The post-dotcom boom has been a tough time for many IT departments. As budgets have tightened, an increased focus has been placed on making existing infrastructures and applications work more cohesively in order to drive user and systems productivity.
For many organisations, this process has been a successful one. Improvements in interoperability between multiple applications and systems have increased the effectiveness of work flows and raised productivity by delivering instant access to centralised information and enabling increased intranet, extranet and web functionality. Hence, constant access to information has quickly become a basic expectation in business.
During this same period, the world of eBusiness has matured greatly, with the general availability of broadband making the Internet the essential tool in business communication worldwide. Most mission-critical business applications – from order placement to team collaboration to email — are Internet-dependent. And in the last five years, a new generation of workers who grew up with computers has entered the business world and is now gaining more responsibility and authority. All of these changes have resulted in a very different and much expanded idea of who the user is.
Today, the user is anyone ranging from an employee or customer to a supplier or partner who is using the internet or a mobile device, such as a PDA, mobile phone or BlackBerry, to access information relating to your business. The modern user expects to be able to find what they want, when they want it and in a format they require. They also expect instant answers. If they can’t find what they want from a website, intranet or extranet in a matter of seconds, they presume it isn’t available. With advances in technology opening up the internet even further, users’ demands are only going to increase as they come to expect 24/7 availability of information.

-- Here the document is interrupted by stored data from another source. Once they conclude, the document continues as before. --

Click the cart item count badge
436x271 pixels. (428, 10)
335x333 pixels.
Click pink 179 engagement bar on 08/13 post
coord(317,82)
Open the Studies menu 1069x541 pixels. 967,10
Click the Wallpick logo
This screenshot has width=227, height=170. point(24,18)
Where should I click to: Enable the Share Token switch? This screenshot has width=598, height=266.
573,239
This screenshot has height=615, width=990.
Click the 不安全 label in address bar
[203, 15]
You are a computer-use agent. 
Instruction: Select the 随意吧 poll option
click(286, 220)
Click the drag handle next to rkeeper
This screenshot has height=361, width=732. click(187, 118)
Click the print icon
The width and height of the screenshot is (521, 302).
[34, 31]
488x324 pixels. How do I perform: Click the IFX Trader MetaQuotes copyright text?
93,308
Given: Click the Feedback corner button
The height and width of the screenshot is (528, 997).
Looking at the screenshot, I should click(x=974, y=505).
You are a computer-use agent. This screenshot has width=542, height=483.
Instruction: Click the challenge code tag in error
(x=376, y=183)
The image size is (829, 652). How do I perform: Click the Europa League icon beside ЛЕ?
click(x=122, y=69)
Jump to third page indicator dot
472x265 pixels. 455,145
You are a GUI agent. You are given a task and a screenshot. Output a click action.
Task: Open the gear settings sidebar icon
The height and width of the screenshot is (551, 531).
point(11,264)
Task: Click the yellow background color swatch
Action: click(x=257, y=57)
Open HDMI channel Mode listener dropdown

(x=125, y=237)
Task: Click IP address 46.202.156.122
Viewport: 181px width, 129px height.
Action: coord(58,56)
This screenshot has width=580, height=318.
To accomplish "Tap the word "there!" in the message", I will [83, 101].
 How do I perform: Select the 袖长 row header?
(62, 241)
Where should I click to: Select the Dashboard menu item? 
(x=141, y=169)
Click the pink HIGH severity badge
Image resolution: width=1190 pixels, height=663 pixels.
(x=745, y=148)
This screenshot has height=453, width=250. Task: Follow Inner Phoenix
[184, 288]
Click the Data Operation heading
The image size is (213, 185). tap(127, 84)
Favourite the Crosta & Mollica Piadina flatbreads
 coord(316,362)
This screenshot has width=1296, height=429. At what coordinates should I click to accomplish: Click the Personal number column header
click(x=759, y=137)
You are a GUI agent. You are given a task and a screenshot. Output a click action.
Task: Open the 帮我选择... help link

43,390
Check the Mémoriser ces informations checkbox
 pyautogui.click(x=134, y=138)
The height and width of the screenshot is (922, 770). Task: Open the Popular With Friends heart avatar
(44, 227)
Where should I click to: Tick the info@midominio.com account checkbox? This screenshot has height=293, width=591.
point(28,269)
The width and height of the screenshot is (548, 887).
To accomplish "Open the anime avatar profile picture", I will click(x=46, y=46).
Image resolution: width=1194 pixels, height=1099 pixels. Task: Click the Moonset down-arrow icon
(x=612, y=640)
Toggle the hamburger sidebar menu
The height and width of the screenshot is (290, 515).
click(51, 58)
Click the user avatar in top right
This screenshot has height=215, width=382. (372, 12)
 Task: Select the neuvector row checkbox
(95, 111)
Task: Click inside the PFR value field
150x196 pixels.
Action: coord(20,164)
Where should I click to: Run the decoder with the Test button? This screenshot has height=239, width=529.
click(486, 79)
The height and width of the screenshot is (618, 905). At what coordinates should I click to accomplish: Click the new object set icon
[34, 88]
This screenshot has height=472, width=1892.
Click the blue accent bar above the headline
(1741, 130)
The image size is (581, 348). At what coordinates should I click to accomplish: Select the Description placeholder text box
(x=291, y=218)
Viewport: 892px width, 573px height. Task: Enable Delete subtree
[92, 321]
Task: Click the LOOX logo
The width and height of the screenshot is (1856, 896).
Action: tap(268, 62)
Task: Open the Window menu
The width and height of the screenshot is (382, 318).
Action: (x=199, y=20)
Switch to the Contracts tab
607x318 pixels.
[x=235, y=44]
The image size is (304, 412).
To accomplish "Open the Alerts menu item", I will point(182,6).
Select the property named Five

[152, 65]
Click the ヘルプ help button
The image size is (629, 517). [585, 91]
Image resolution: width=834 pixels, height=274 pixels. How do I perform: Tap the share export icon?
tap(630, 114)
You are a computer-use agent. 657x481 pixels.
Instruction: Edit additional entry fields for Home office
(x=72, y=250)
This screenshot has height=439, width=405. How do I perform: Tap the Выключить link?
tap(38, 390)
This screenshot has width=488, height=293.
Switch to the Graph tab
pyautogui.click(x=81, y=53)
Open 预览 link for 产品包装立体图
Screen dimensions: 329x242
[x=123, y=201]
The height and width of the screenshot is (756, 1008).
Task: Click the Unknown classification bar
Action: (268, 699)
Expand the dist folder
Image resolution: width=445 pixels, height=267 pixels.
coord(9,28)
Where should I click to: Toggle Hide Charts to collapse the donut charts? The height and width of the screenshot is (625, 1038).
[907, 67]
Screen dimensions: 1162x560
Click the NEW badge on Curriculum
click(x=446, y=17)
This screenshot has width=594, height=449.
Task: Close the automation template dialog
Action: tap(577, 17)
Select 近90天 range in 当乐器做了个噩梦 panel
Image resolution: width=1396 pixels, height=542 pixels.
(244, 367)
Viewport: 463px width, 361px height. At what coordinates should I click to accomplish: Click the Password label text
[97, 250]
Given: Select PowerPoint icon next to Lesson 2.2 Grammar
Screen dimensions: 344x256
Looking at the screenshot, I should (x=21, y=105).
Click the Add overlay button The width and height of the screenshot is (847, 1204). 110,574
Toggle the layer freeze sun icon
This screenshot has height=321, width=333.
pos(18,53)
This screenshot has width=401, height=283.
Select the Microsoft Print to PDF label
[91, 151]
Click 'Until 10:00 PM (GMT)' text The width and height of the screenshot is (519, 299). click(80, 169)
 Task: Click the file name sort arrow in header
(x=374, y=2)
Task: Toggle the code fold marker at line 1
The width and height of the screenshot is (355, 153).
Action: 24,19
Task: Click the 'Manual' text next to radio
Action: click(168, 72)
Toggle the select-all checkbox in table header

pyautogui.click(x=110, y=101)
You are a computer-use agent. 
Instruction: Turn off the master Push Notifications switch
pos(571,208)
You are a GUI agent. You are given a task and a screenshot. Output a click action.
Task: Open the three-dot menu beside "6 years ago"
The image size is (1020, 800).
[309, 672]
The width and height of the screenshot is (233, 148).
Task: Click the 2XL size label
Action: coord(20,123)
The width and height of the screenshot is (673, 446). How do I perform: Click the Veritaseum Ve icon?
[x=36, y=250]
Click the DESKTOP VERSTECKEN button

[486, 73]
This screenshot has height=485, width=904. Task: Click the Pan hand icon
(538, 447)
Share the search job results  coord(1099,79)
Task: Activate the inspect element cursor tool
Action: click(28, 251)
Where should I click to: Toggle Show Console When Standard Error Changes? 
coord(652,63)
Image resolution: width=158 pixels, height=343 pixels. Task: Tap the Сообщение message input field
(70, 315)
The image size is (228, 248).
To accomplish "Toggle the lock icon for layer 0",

The inescapable truth is that businesses have become completely dependant on their IT infrastructure to operate. As technology advances, the commercial pressure to improve delivery of information on demand will continue to intensify. Already, the impact of user downtime, defined as a period when the user is unable to access the information they demand, has become a serious business issue. Although there can be significant costs associated with fixing the underlying problems causing downtime and lost user productivity, the real threat to a business is often the inability for users to complete time-sensitive activities during a disruption. A late sales proposal, a lost support call, or a breached SLA could have dire implications for a company.
It is impossible to quantify the exact financial level of risk associated with these types of disruptions, but it is easy to see that the damage, particularly to an organisation’s reputation, could be quite significant. So, while downtime has traditionally been thought of in terms of system unavailability, the effects of the user-downtime are where today’s businesses are most at risk.
A company that achieves 99.9 percent uptime will have a minimum of 9 hours downtime per year — and there are very few organisations that even achieve that level of availability. It is reasonable to assume that most organisations will incur more than 30 hours of downtime on their critical servers — such as Microsoft Exchange, SQL Server, IIS, File Server, SharePoint and others — over the next three years, which could well be enough time for a company to suffer sever disruptions to business.
For busy IT departments facing limited budgets and ever-increasing expectations for application availability, these are sobering numbers. Fortunately, advances in technology have also resulted in solutions that remove the risk of user downtime, provide site protection and offer easy installation and administration. The benefits that just a few years ago were available only to those that could budget for cluster solutions are now available in affordable software that protects critical applications right out of the box.
With today’s mobile workforce, and the significant increase in the use of numerous devices offering on-demand access to information, companies are expected to deliver information in a timely manner. Unfortunately system disruptions will continue to happen, but the companies that will thrive in the future will be those that do not allow those disruptions to affect end-users – whoever and wherever they may be.